After a successful clinical trial, a new version of SlowMo will be implemented in South London and Maudsley NHS Foundation Trust, Sussex Partnership NHS Foundation Trust and Cumbria, Northumberland Tyne and Wear NHS Foundation Trust. The Wellcome funding will be used to further optimise SlowMo to improve outcomes, develop an automated training programme and evaluate its effectiveness and cost-effectiveness in routine care.

The SlowMo software is designed to accompany patients and therapists during in-person therapy sessions and extend into day-to-day life.

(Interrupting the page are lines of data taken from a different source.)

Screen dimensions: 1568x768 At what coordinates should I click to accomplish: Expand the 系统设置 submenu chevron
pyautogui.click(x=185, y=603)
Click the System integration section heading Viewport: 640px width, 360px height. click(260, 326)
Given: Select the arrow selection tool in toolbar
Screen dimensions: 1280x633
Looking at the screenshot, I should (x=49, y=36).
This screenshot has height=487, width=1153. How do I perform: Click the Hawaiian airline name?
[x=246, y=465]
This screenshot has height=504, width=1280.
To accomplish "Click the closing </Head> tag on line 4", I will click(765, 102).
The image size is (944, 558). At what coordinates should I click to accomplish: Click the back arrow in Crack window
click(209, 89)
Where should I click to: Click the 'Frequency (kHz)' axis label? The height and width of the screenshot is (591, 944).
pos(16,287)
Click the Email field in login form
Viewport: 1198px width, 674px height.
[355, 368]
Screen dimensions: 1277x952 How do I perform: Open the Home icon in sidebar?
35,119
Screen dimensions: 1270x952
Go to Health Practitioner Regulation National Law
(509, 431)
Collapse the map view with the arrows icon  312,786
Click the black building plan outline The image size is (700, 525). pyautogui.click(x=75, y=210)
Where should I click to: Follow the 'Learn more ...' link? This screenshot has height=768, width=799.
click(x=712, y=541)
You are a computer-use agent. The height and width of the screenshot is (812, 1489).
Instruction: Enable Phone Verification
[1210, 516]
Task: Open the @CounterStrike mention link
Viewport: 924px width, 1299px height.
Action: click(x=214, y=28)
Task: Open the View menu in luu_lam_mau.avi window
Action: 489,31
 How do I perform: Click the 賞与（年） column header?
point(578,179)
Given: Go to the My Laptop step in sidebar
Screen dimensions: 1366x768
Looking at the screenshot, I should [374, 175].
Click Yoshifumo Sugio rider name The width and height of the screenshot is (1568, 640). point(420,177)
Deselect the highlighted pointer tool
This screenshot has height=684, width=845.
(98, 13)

It helps people manage worries by visualising their thoughts as fast spinning, grey bubbles, supporting recognition of unhelpful, fast thinking patterns. Slow spinning, coloured bubbles are used to shrink fears and help people feel safer and live well.

Developed in close collaboration with people with lived experience of psychosis, the therapy aims to overcome the widely recognised limitations of existing medications and talking therapies. These include poorer access, engagement, adherence and outcomes, particularly for marginalised groups. SlowMo employs inclusive, human-centred design to enhance therapy uptake and engagement across diverse service users, and targets an evidence-based mechanism in paranoia, fast thinking (intuition-based reasoning), to optimise therapy effects.

The first version of SlowMo was successfully tested in the largest randomised controlled trial of its kind, led by Professor Philippa Garety. The trial found robust evidence that SlowMo reduced worries and improved self-concept and quality of life, with effects sustained over six months. Mechanism analysis – statistical methods that examine how an intervention works, not just if it works – and a co-produced process evaluation showed it worked, as intended, by slowing down thinking. Dr Tom Ward, SlowMo Therapy Lead, reported evidence that the targeted intervention could be personalised to support engagement. Crucially, the trial also found that SlowMo overcame the ‘digital divide’, with strong user experience and outcomes for marginalised groups who are commonly technologically excluded.

To develop the new version, the King’s team is collaborating with the award-winning Special Projects, a design studio who specialise in human-centred design, and Bitjam, a software development company who develop ethical software solutions for positive social impact. Mindtech, a national centre for new mental health technologies, are joining the collaboration. In partnership with lived experience researchers and CHEATA, they will support the evaluation of the therapy’s implementation, and commercialisation. The team plan to scale up SlowMo across the NHS in the next five years.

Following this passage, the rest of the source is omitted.